THE MOTHER ACT, by Heidi Reimer


Writing about one’s own children has always been a delicate matter. It’s itchy and complicated, and there is no right way to do it. As a child who was often a subject of the writing of my mother, Erica Jong (and sometimes my grandfather Howard Fast), I have very mixed feelings about the phenomenon. I like to think I truly hated being written about, but who can remember? Later, I found it gave me a profound lack of shame and no expectation of privacy, which helped me pursue a public-facing career I might otherwise not have. All of this is to say that as I read “The Mother Act,” I felt uncomfortably close to the topic.

One of the novel’s central characters, Sadie, is an actress and an author. Sadie’s greatest success came from writing and performing “The Mother Act,” a one-woman play confronting her decidedly mixed feelings about motherhood. (“There are moments, no, whole days and weeks, when I hate my child.

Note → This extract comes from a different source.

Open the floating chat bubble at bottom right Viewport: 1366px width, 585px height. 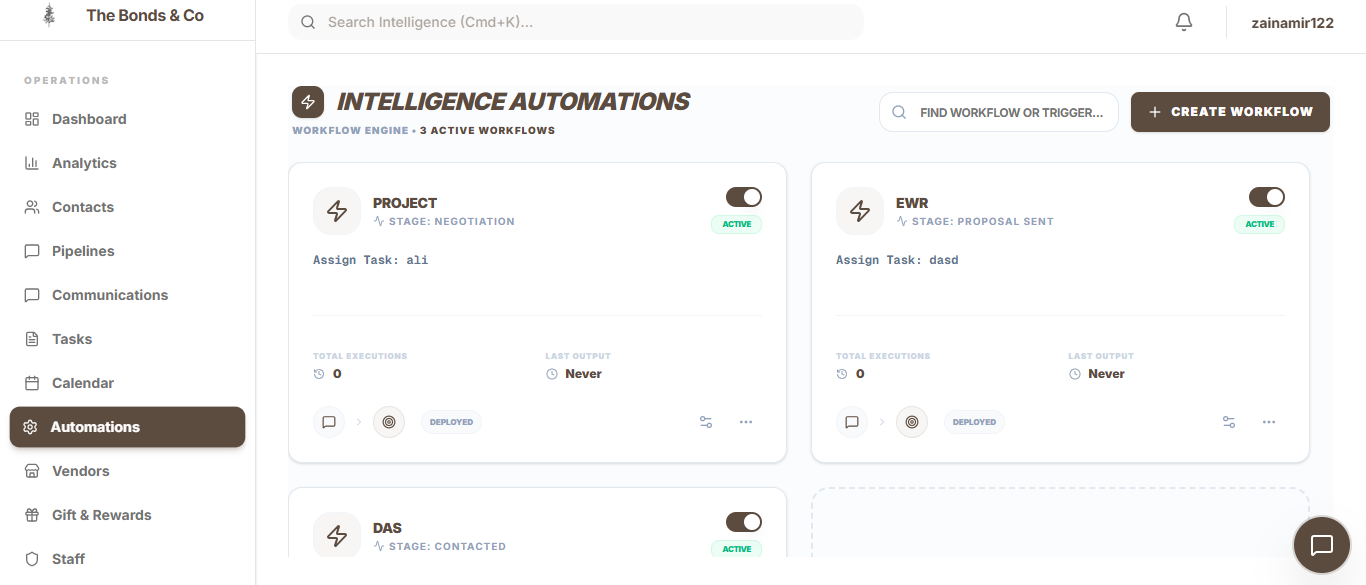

I hate my child and what she has done to my relationship, my life, me.”) Sadie’s only offspring, Jude, is understandably more than a bit miffed about her mother abandoning her and then mining their relationship for material. Her father, an accomplished if considerably less renowned actor named Damian, becomes her primary parent. Mother and daughter see each other rarely; when they do, Jude is furious and Sadie is mostly oblivious or guilty.

After a childhood of performing in Damian’s traveling theater troupe, Jude grows up into an anxious, prickly young adult. (This I relate to all too much.) She attempts to make it in the straight non-actor world but keeps getting sucked back into theater. Once Sadie is more consistently in touch again, she keeps trying to reshape her daughter’s life into a pattern of abandonments and betrayals like her own.

The novel’s structure, fittingly, is portioned out in six acts like a play, alternating between both women’s perspectives over several decades. That approach can be a bit jarring at first, galloping through time and shifting perspectives in every chapter. But its complexity sneaked up on me, as the portraits of these two women start to deepen and ramify. The diverse settings and sociological locations — a fundamentalist Christian community, impoverished New York bohemia, maternity suites and summer beach towns — build up sedimentary layers. And I found myself not only sympathizing with these sometimes self-pitying and self-absorbed characters, but also revising my understanding of the earlier chapters.